Annual client appreciation events can build relationships and lead to new referrals. But wining and dining alone won't cut it.
Every autumn during Oktoberfest, Chris Annett chooses thirty of his clients, rents a limo, and heads out to Concordia Club in Waterloo, Ontario for an evening of food and fun.
"They usually aren't expecting it," he says, since he brings a different set of clients each year.
Annett is the vice president of Century Group Financial Solutions, in Kitchener-Waterloo, Ont. His clients are medical professionals, and for most of the 14 years he's been an advisor, he's found clients unenthusiastic about traditional appreciation events.
"Doctors are used to going to a golf club, listening to a pitch, and having a steak dinner," he says.
So Annett is changing the approach, adding the industry is moving away from the golf course and toward new events like outdoor parties and live music. Doing this places less emphasis on presentations and sales and more on simply having a good time.
Clients are encouraged to mingle and share stories, and once they've opened up to their peers, they approach the advisor directly, says Annett. "Rather than spend an hour talking about a product, I'll have clients come talk to me about their experiences."
At one doctor-filled garden party, Annett asked a relatively new client to speak about his specialization in critical illness–the theme of the evening.
"He may have been caught off guard," admits Annett. But the doctor's stories turned out to be a highlight of the event. Annett's gamble proved more effective than a cold call: he not only had a chance to learn more about his new client in a comfortable setting, but also to make him feel respected by his peers at the party.
And, that experience turned the doctor into a dedicated client. "[We got] to know each other before we got to the point of [sales]," Annett says. "It really worked out."
Annett's colleagues still hold many product-specific events. "If a seminar is geared toward marketing, the information still gets out there," Annett says. But clients don't want to feel like advisors are selling. "[An appreciation event] is 100% about having that connection with somebody, and that has to come before we can get to the product," he says.
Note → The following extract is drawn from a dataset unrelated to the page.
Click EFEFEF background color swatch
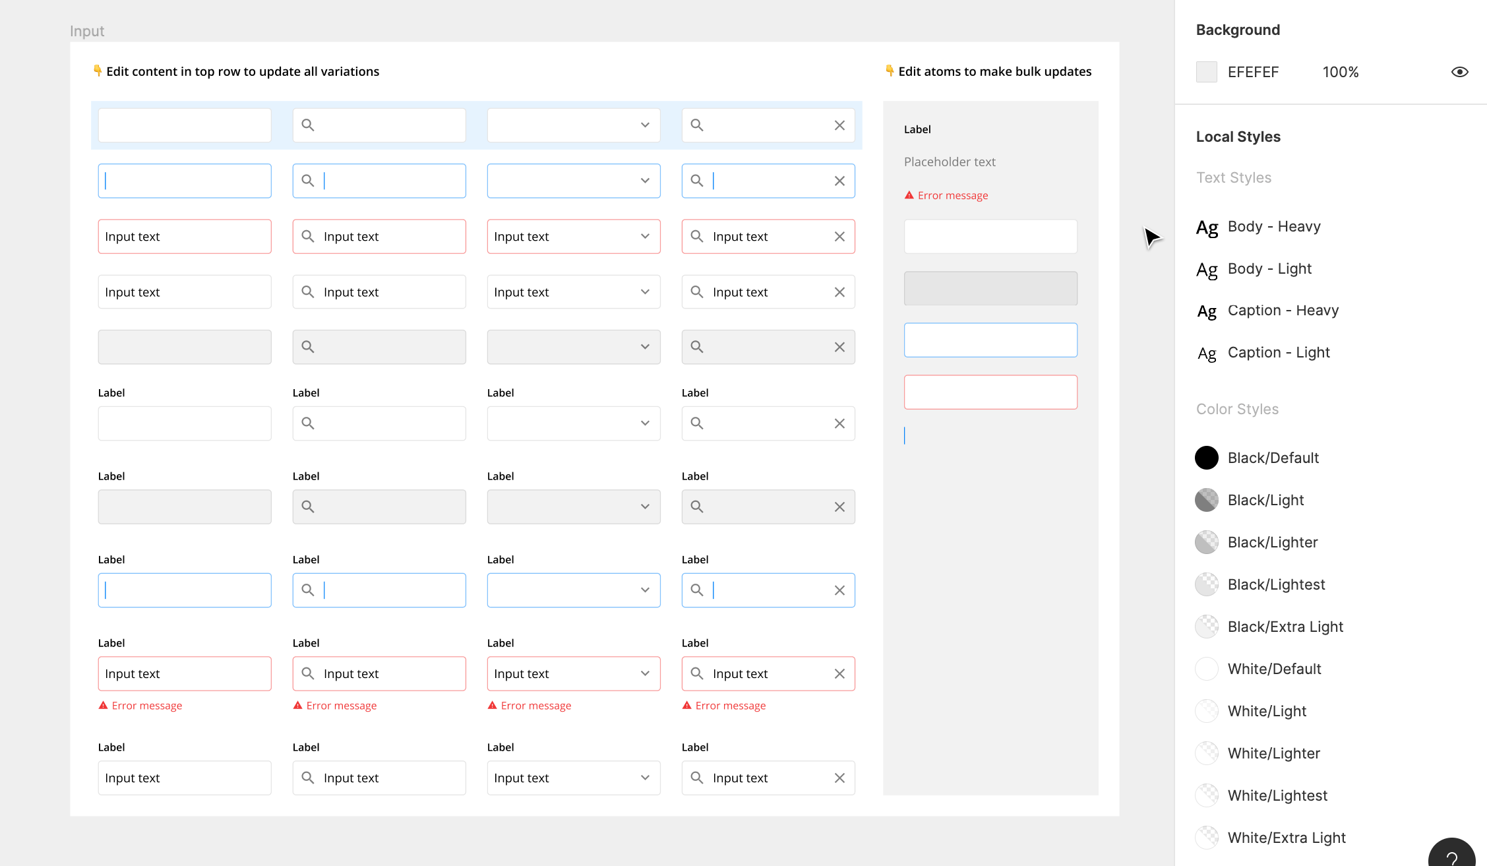Image resolution: width=1487 pixels, height=866 pixels. [x=1205, y=72]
Client-focused events not only result in happier clients, but also put less pressure on the advisor to make trade-offs. "[For most,] it comes down to entertainment or appreciation building," Annett says. "But if we can do both," that's optimal.
Robert-Yves Mazerolle is an independent advisor in Halifax. A former Canadian Forces Naval Signaller who served on three warships, Mazerolle enjoys connecting his past with his events. Last year, he took several dozen clients on the Tall Ship Silva, a 73-year-old, 130-foot schooner.
"It had a very relaxed ambiance," Mazerolle says. "We had food catered, and tickets for drinks, and for three hours we relaxed and talked amongst ourselves."
Not every advisor can access a restored ship, but a community-focused event can be as simple as a garden party. "One of our clients was a local doctor with a nice backyard," Annett says.
Annett was able to convince him to share his home by agreeing to cover the cost of the event, which he shared with industry sponsors. "It was more relaxed and easy-going," he says.
So how do you decide whom to invite?
Exclusivity is out. Crystal Wong, Senior Regional Manager for TD Waterhouse in Calgary, says her bank sponsors local public events such as fireworks displays, science centre openings, and equestrian competitions at Spruce Meadows.
Community events can foster goodwill and build relationships, says Wong. "Clients will ask us more questions in a casual, comfortable environment." Plus, a single sporting event can reach hundreds of clients.
"It's not a substantial cost for us, but the client can take [his or her] whole family," Wong says.
Invite as many clients as you can afford, while still maintaining a sense of intimacy. (You might have to split your client base to do so.)
"I can do most of my events for less than $4,000, and I would say about eighty clients will show up," Mazerolle says.
And relationships trump assets: "I invite about 80% of my clients," he adds. "The 20% I don't [could be] in a transition process, or just don't fit in." Clients who are easy to get along with are high on the guest list, because not only are they good conversationalists, but they also bring friends.
Annett offers this advice. "Look at what everyone is doing and try something different," he says.
Wong agrees. "It's not just wine and dine anymore. We've evolved. We need to make clients feel we're listening. If we don't, they don't come back."